Her facility with language comes not just from listening to Rosetta Stone Swahili recordings before her first Tanzania visit, but from throwing herself into learning the languages − Swahili and Sukuma − once in-country. She grew up bilingual, English and Polish, plus enough Spanish to serve as a translator sometimes at the animal hospital, and a little Japanese, too.

And her friendly but commanding manner among strangers, she says, probably comes from the two post-collegiate years she spent teaching science at St. Scholastica Academy, a Catholic girls high school in the West Rogers Park neighborhood of Chicago, before deciding she really wanted to work with animals.

Says Czupryna, "The interconnectedness of the whole thing is quite amazing to me."

"She comes pretty much pre-adapted, pre-trained," says Brown, who shares the job of overseeing Czupryna's doctoral work with Lincoln Park Zoo conservation Vice President Lisa Faust, who earned her own doctorate under Brown's tutelage. "I say, 'Look, I have no idea if anything in life happens for a purpose, but a life well-lived in hindsight will look as if everything happened for a purpose.' And you (can) spot that hallmark in Anna."

In his years supervising researchers, he has encountered three types of people, he says.

Some let a foreign place and its hardships sap their energy. Some grit their teeth and get the job done. "And then there are some, and Anna falls into this category," Brown says, "where you learn to accept the place on its terms, to see the advantages and the opportunities, where you actually draw energy from the place, the entire ambience."

More draining has been the struggle to pay for it. Czupryna wants to come back next fall because the work needs another field season.

But although she starts writing proposals for research grants almost the minute she returns, usually in mid-December, to Chicago, where she has a home near Harlem and Foster avenues, she was able to win only a couple of small ones for 2012.

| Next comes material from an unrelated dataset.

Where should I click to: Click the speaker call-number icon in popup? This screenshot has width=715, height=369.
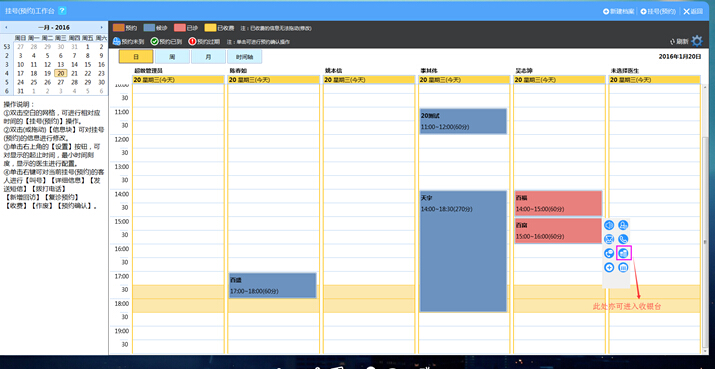(609, 225)
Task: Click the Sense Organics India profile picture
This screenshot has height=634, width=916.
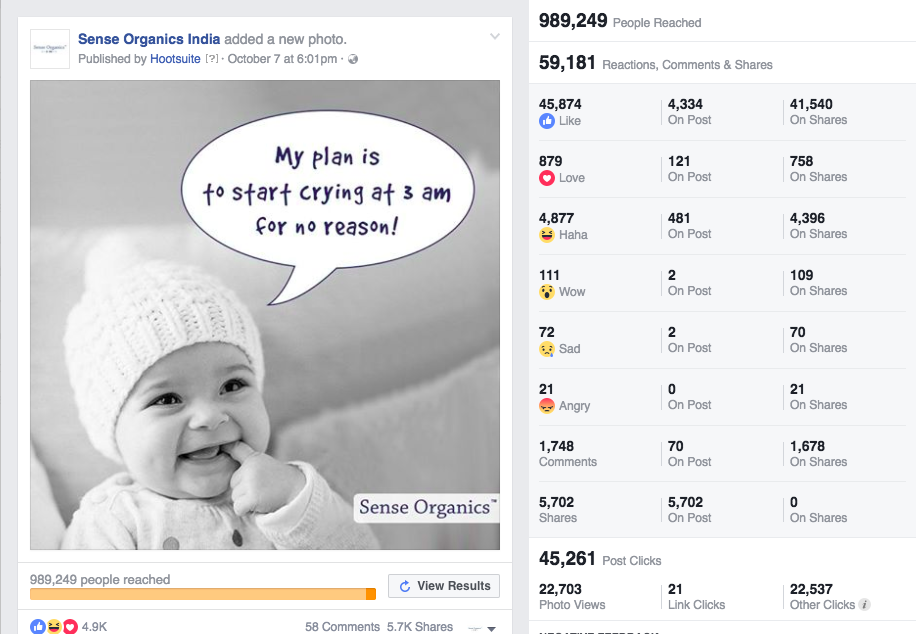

The zoo helps. Chunde Bigambo, its Tanzanian assistant project manager, spends the field season as Czupryna's research partner, driver, cultural ambassador and, in her words, "big brother." The vehicle, its fuel and her $2200 in research permits also come out of Lincoln Park Zoo's Tanzania budget.

But daily living and travel are Czupryna's responsibility. Her earnings at the animal hospital and as a teaching assistant at UIC don't leave a lot in savings. So she talks about returning to Tanzania in the conditional.

"Anna has chosen to select a very independent project," Brown says. "That creates financing on pins and needles."